Purpose: We recently used pattern recognition analysis to show macula areas can be classified into statistically distinct clusters in accordance to their age-related retinal ganglion cell layer (RGCL) thickness change in a normal population. The aim of this study was to perform a retrospective cross-sectional analysis utilizing a large cohort of patients to establish accuracy of this model and to develop a normative dataset using a 50-year-old equivalent cohort.

Methods: Data was collected from patients seen at the Centre for Eye Health for optic nerve assessment without posterior pole disease. The grid-wise RGCL thickness was obtained from a single eye of each patient via Spectralis OCT macular scan over an 8×8 measurement grid. Measurements for patients outside the 45-54 age range (training cohort) were converted to 50-year-old equivalent value utilizing pattern recognition derived regression model which, in brief, consists of 8×8 grid clustered into 8 distinct classes according to the pattern of RGCL thickness change with age. Accuracy of the predictions was assessed by comparing the training cohort’s measurements to the 45-54 year reference cohort using t-test and one-way ANOVA.

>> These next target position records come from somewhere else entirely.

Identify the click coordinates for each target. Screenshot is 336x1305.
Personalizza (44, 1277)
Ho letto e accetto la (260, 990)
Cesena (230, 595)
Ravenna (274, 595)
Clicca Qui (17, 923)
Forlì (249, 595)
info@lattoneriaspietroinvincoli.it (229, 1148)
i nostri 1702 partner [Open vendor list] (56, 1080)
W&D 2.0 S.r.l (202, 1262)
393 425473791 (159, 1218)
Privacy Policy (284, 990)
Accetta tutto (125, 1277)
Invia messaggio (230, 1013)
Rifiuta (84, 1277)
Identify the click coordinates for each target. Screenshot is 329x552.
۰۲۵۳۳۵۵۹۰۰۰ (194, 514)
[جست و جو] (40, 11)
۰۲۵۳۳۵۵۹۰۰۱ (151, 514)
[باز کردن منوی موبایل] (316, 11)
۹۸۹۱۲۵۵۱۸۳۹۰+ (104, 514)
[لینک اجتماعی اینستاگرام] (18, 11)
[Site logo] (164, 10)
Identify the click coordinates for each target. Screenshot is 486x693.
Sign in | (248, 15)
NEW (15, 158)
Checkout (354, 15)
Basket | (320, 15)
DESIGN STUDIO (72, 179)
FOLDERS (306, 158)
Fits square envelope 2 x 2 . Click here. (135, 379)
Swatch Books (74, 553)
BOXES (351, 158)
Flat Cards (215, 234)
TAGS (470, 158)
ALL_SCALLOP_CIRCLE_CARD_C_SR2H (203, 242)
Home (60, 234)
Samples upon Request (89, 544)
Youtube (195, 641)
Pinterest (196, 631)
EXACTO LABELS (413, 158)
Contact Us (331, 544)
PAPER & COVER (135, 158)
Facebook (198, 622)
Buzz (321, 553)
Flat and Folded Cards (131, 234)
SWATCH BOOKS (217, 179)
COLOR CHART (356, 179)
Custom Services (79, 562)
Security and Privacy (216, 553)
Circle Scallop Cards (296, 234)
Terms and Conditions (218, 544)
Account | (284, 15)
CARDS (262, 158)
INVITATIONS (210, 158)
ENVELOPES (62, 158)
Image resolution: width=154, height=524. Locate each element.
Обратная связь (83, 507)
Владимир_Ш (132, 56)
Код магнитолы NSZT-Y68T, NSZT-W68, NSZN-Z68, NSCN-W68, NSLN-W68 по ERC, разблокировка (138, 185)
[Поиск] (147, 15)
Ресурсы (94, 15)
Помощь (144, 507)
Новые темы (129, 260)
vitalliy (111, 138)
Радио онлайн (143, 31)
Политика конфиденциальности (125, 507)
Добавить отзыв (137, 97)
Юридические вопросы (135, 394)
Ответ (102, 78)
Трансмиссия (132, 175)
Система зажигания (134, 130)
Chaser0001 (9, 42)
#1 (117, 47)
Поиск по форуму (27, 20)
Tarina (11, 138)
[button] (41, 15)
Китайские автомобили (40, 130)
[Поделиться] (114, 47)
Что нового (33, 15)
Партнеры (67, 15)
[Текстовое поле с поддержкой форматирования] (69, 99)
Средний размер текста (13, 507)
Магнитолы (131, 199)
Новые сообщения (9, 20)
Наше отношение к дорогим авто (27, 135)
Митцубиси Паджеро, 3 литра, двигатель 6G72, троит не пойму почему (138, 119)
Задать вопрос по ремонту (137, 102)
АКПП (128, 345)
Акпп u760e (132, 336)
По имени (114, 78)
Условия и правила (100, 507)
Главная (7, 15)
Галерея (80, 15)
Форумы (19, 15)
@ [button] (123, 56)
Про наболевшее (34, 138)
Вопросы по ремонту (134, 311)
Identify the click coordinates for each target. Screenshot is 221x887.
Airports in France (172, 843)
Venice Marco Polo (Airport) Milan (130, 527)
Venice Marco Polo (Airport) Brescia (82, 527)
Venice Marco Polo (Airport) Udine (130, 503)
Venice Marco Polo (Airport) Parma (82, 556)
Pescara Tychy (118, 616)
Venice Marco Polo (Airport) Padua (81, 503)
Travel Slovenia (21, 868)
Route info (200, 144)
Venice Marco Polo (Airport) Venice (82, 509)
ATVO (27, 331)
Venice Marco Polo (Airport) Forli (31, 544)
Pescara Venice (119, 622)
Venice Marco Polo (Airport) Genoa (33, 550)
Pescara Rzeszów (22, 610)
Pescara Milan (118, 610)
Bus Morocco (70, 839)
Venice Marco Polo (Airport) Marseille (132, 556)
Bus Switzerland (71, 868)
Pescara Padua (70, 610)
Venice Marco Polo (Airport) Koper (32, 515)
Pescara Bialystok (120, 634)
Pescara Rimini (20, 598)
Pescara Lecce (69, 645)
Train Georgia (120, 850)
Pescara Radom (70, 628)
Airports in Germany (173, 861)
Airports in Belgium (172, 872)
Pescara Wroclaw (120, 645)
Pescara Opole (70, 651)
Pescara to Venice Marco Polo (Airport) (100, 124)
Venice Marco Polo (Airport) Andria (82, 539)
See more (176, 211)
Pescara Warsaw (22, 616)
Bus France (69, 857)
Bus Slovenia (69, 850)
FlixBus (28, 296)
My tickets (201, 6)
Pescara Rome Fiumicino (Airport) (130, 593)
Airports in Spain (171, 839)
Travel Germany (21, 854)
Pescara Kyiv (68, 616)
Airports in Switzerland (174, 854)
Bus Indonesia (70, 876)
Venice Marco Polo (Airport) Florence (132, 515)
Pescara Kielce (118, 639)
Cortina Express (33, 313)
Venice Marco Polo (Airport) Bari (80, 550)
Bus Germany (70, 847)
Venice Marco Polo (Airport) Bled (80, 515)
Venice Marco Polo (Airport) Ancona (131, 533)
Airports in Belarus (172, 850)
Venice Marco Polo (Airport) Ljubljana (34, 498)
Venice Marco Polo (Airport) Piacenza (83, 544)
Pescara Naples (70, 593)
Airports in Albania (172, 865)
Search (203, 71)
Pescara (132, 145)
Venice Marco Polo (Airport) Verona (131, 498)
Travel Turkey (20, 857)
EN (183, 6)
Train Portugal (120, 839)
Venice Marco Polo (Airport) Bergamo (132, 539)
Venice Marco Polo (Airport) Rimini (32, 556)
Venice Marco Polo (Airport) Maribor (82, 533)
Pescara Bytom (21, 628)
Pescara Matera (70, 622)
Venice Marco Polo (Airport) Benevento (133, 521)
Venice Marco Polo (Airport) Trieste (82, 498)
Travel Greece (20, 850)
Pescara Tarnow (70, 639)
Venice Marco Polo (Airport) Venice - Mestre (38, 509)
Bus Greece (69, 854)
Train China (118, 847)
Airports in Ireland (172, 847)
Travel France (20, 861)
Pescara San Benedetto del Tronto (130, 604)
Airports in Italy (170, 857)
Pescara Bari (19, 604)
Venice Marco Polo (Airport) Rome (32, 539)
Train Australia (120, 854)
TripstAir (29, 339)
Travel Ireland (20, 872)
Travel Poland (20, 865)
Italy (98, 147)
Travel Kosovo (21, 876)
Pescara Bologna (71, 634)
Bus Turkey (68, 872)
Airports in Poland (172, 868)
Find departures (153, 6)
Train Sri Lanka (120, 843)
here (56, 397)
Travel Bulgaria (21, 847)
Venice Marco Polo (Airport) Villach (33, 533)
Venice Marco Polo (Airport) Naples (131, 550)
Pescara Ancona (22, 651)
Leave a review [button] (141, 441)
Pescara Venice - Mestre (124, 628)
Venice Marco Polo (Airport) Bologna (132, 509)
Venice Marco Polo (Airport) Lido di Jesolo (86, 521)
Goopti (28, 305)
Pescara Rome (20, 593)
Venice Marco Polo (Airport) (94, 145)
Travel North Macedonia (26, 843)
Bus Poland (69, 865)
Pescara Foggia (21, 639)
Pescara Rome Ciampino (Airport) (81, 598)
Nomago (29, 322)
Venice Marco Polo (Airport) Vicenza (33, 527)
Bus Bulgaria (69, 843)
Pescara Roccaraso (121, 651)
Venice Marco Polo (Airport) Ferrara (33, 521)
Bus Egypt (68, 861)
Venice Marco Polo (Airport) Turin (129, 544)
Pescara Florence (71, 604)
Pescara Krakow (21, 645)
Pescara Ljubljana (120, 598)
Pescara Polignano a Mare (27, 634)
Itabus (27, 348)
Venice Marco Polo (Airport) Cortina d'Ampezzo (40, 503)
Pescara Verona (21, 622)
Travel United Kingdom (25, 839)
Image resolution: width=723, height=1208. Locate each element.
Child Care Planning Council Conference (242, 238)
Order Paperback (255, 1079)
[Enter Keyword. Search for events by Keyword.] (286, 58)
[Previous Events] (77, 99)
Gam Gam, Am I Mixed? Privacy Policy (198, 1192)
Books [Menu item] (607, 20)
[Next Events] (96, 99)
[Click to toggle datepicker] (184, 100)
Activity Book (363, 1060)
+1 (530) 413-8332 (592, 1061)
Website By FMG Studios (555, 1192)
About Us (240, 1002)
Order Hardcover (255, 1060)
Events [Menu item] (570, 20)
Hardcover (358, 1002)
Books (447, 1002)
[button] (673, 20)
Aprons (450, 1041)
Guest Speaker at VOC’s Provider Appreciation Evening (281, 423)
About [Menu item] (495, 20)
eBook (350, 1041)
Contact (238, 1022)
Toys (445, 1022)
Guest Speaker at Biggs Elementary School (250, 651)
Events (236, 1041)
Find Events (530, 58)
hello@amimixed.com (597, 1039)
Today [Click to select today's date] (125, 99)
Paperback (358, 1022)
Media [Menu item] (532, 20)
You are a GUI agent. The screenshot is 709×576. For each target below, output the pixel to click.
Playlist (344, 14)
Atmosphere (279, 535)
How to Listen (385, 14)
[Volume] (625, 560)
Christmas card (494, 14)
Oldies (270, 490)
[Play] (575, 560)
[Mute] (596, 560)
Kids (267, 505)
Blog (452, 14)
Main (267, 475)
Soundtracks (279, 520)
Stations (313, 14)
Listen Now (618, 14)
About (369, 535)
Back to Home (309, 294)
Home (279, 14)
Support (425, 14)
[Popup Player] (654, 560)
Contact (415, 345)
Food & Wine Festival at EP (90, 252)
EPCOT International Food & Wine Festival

Results: Data were collected from a total 248 patients aged 20 to 78.1 years. 80 patients within this group were aged 45 – 54 and formed the reference cohort (average±SD 49.6±2.83) and the remaining 168 eyes formed the training cohort (average age±SD 50.7±17.34). Converted values for the training set matched those of the reference cohort (average disparity±SD 0.10±0.42µm, range -0.74-1.34µm) and were not significantly different (p > 0.9). Most variability was observed with patients above 70 years of age (average disparity±SD -0.09±1.73µm, range -3.67 to 6.16µm) and central grids corresponding to the fovea (average disparity±SD 0.47±0.72µm, range -0.22 to 1.34µm).

Conclusions: Our regression model for normal age-related RGCL change can accurately convert and/or predict RGCL thickness for individuals in comparison to 50-year-equivalent reference cohort and could allow for more accurate assessment of RGCL thickness and earlier detection of significant loss in the future. Caution may be needed when applying the model in the foveal area or for patients older than 70 years.